Book review of Into the Vortex by Brian Eckert.
Alt-lit is like a rock band’s first album. Brimming with raw energy, uninhibited, ready to take on the world. The band’s second record gets professionally produced and is much more polished – critics usually proclaim the second or third album the best – and yet many fans will declare the initial, rough recording their favourite.
Alt novel Into the Vortex is more like a second album, written in effortless, self-assured prose with nary an awkward simile or clumsy wording as we expect when venturing away from Penguin.
I assumed this was not Brian’s first rodeo but was surprised to see that according to his website, this is his maiden book. Either he has precocious talent or a brilliant editor. Perhaps both.

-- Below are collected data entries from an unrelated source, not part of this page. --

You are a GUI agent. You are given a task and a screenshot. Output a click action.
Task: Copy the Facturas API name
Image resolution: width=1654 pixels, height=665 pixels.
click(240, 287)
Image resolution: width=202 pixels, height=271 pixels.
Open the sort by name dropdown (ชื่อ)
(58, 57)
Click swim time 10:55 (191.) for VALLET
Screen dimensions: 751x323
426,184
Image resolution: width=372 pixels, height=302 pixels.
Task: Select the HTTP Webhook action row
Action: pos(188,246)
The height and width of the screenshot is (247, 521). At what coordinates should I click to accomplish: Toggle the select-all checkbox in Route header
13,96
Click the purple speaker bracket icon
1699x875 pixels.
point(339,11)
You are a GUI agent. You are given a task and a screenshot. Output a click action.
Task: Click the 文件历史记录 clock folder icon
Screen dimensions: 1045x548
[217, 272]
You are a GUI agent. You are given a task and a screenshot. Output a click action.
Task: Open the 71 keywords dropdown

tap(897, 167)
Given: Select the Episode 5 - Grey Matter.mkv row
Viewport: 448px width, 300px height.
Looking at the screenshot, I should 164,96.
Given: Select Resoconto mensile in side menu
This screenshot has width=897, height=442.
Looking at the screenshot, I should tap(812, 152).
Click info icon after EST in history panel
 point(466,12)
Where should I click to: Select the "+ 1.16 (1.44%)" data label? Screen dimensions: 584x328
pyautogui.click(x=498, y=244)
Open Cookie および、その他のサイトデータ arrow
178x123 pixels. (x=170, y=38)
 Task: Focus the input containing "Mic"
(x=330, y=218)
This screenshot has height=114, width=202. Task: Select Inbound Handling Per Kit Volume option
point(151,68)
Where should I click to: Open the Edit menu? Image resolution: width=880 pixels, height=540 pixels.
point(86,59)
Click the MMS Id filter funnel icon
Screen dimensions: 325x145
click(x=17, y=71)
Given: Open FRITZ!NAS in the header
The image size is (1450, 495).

[Edit: the website seems to have been suspended. Alt cred recognized.]
One could not mistake the novel for mainstream literature very long, however. It’s easier to define ‘mainstream’ than alt because the former is so narrow: a connected author of suitable pedigree spouts the correct narrative using characters that tick the necessary boxes. Take one step out of those tight bounds and your work is unpublishable among the big boys. By the time we get to this novel’s first disgusting sex scene, we know why it’s published by Terror House.
Longish quote from a GQ meeting that sets the scene:
[The CEO’s] beady black eyes showed almost no emotion. If the eyes are the window to the soul, then Pearce appeared not to have one . . .
. . . Taylor Dietra sat to Pearce’s left. Falkenberg had the distinct impression that Dietra hated his guts. She took an intense dislike to any man in whom she sensed weakness. Rumor had it she fucked a lot of black guys.
Sarah Belle . . . looked the part of an MFA major, with a bob haircut and geek-chic glasses. Although possessing a good grasp on public tastes, she seemed constitutionally incapable of uttering a sentence that had not been filtered through HR’s corporate compliance manual. Like most professional creatives, too many years of schooling and office work had bled her of the creative spark.
Earlier in his career, Falkenberg believed that you could “break through” with these sorts of high-achieving people to something more authentic, something less polished and robotic. But he’d learned that there was nothing to break through to. Such people you could not even imagine taking a shit.
Absent from the meeting is writer Zayne Moxley, the archetypal sigma male: emotionally isolationist, aloof, wealthy, attractive. He enjoys the finer things in life and resolutely pursues his own path, to hell with everyone else.
A seemingly impossible disappearance during an assignment is the first hint that his idyllic world may not last for long. The second hint is an unexpected spiritual experience. Events compound and Zayne walks away from his seemingly perfect life at the height of his fame, attracting even more public attention in the process.
The pretentious and meaningless world (our world) painted through its characters seems headed for some sort of reckoning as others follow Zayne, giving themselves up to – what? Nihilism? Hedonism? Some sort of budding spirituality? It’s hard to say, but as in the present many young men decide that there’s no path worth following except for languishing in good-humoured despair and waiting for the end. When it comes, it is strangely cathartic.
Like much that is written by outsiders (and unlike anything mainstream), Into the Vortex is open to multiple interpretations, all the way from Christian to Satanic and everything in between. For me, it’s a highly entertaining and timely kick in the guts to the barren, lame culture of our anointed overlords. We see their selfishness, their mediocrity. And then there’s the goat man. The few among them with a shred of self-reflection are revolted.
I would have liked to read details of the protagonist’s back story for character depth and hints about what drives him.
If you’ve ever thought about trying an alt-lit novel, Into the Vortex would be a good place to start. Professionally written, weird but comprehensible, with a plot that engages to the last page.